Again Jimmy smiled. The wedding was near now, and the next day he was going to Ashwood to meet Fanny Gaston.
"You're going to Dick's on Friday, aren't you?" he said to Marchmont.
"I believe I am."
"Ah, then you shall hear about our show from Quisanté himself."
"What?" Weston Marchmont's tone expressed surprise rather than pleasure.
"May's going to be there, and he's coming for the Sunday. Amy fought hard, but Dick said he must come, because he was going to be a connection." Jimmy's slow smile endured all through this speech; he had a sense of humour which he treated gravely.
"I didn't know he was coming," said Marchmont. Sir Winterton broke into a hearty laugh.
"You're the most prejudiced fellow in the world, Marchmont," he said. "I tell you what, though," he went on. "Do persuade Lady May to take care of her husband, or get him to take care of himself. My wife's been at her again and again, but nothing's done. The man's not well, he'll break up if they aren't careful." He paused, and a puzzled look came over his handsome candid face. "If I was half as bad as he is, my wife'd have me in bed or off to the seaside in a jiffy," he ended.
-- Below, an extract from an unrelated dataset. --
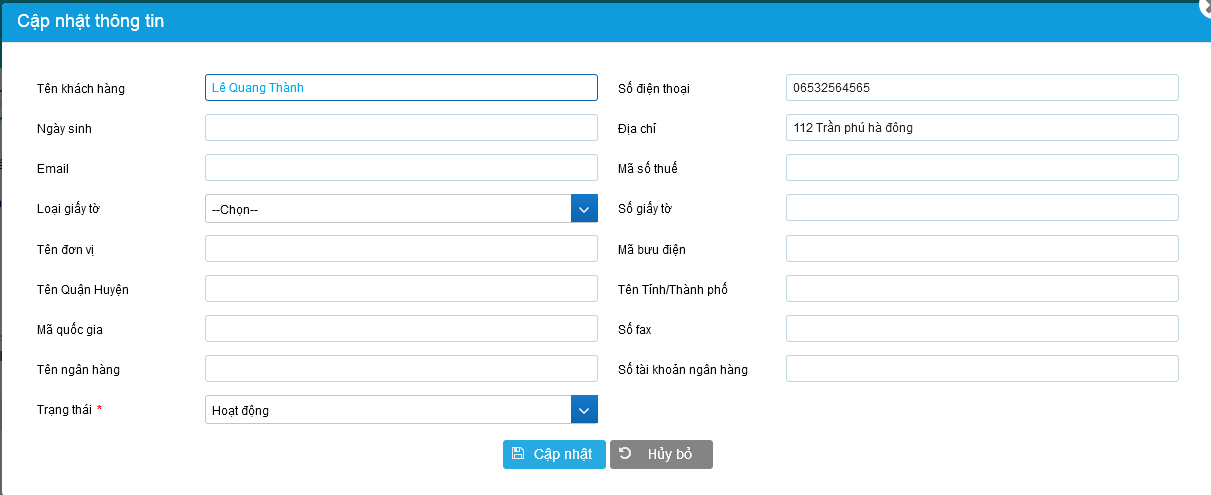The width and height of the screenshot is (1211, 495).
Task: Close the dialog with the X icon
Action: coord(1204,6)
The silence that followed struck him much as May's and Aunt Maria's had struck his wife. Neither he nor his wife were accustomed to the way in which people who knew Quisanté close at hand came to stand towards him.
"I suppose Lady May's not what you'd call a very domestic woman?" he hazarded. "Charming, most charming, but full of politics and that sort of thing, eh?"